:: STATED GOAL ::
In the forum thread below about the two bags of magic beans, what investment problem does the original poster say the puzzle is related to?

------ GIVEN TEXT ------

Maximize Magic Beans: Solve the 2 Bag Challenge!

[scalpmaster]

You have 2 bags of beans containing 10 beans each. In each bag, there 3 magic beans. How do you maximize the number of magic beans selected if you are allowed to pick 10 beans out of the 20 altogether? You can mix them if you want and do anything you want but cannot draw one at a time from each bag.
I.e. If you do not mix the bags and just pick anyone bag, you know you will get a minimum of 3 magic beans out of 10 but can you achieve more?
This is not a homework.

 

[scalpmaster]

This portfolio managment problem is related to picking the best 3 performing stocks from 2 different sectors. The problem is you won't know which 6 will perform best until end of the year but you are allowed to pick 10 from 20 and you want the portfolio to include as close to all 6 best as possible. Is there a way to optimize the selection process?
i.e. You can't draw one at a time to see if it is normal or not and then pick another from the other bag because you will only know whether it is a good stock at the end of the year.

 

[Stephen Tashi]

Are we allowed to use a "sequential decision process"? For example, on the first draw, pick a bean from bag A, if it is magic then draw the second bean from bag B. If not, draw the second bean from bag A. To define this strategy we would have to define what to do for the third, fourth... tenth draw and consider all possible sequences of results.

------ GIVEN DATA ------

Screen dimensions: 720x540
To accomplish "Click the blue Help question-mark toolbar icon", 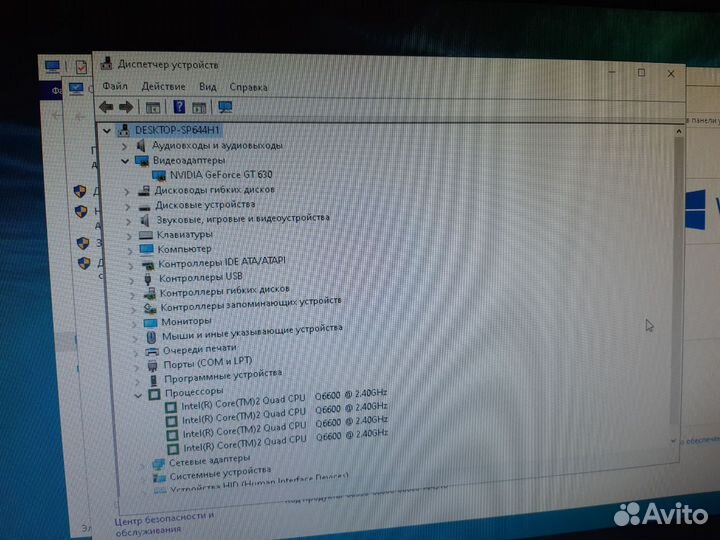I will tap(179, 107).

------

:: RESPONSE BELOW ::
Picking the best three performing stocks from two different sectors.